Driven by expectations of US Federal Reserve rate cuts in 2026 and strong safe-haven demand among investors, spot gold rose to a record high of $4,383.73 per ounce on Monday.
In 2025, gold has surged around 67 per cent, supported by geopolitical uncertainties and tariffs. Analysts noted that both gold and silver prices advanced last week and started the new week by touching fresh lifetime highs in domestic and international markets.
The rally followed the US Federal Reserve’s third interest rate cut of 25 basis points this year. “Further support came from softer US CPI inflation, which eased to 2.7 per cent year-on-year, strengthening expectations of additional rate cuts next year,” said Rahul Kalantri, VP Commodities, Mehta Equities Ltd.
Meanwhile, the Bank of Japan raised interest rates by 25 basis points, but its less-hawkish-than-expected stance provided additional support to precious metal prices.
Kalantri added that gold has support at $4,320–4,285 and resistance at $4,400–4,425 per ounce, while silver has support at $65.75–66.40 and resistance at $67.20–68.00. In Indian rupees, gold support is at Rs 1,33,010–1,33,550, with resistance at Rs 1,35,350–1,35,970. Silver support is at Rs 2,06,280–2,07,450, with resistance at Rs 2,09,810–2,10,970.
However, a strengthening dollar could weigh on gold prices. “While market volatility continues, resolution of geopolitical tensions is needed for the risk premium to ease.
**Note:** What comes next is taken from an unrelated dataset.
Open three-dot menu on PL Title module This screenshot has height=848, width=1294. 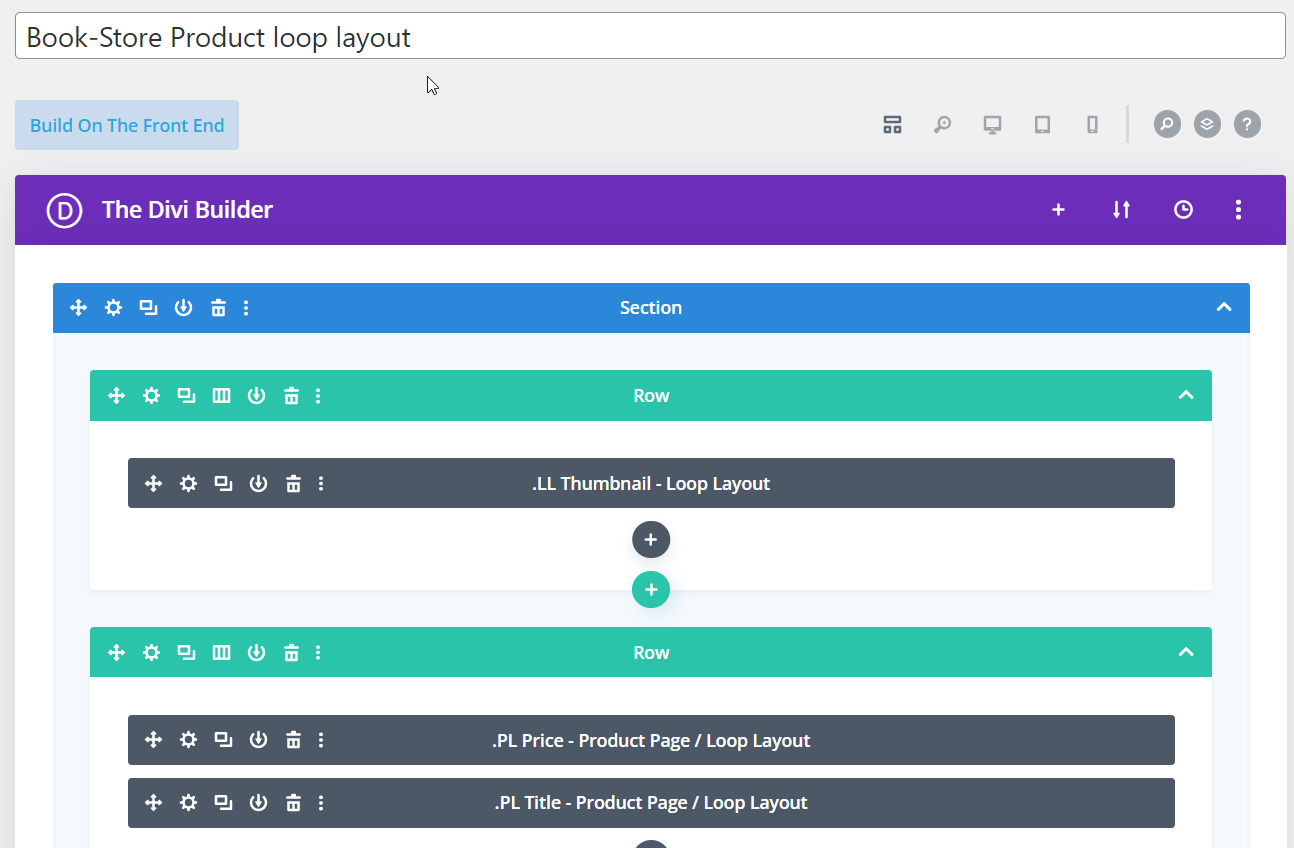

A high-risk premium has led central banks to extend their gold purchases, which could remain a long-term tailwind for prices,” according to a note by Yes Bank.
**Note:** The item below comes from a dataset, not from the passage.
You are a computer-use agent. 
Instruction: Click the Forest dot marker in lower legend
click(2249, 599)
MCX silver futures have mirrored COMEX price action, sustaining above the Rs 2,07,800 breakout level with healthy volumes. “Holding above this zone keeps near-term upside targets of Rs 2,10,000–2,13,000 active. Immediate support is near Rs 1,99,200, with deeper support around Rs 1,91,000 if a broader corrective phase occurs. Overall, the trend remains decisively positive, and any dips are likely to attract buying rather than signal a reversal,” said Ponmudi R, CEO of Enrich Money.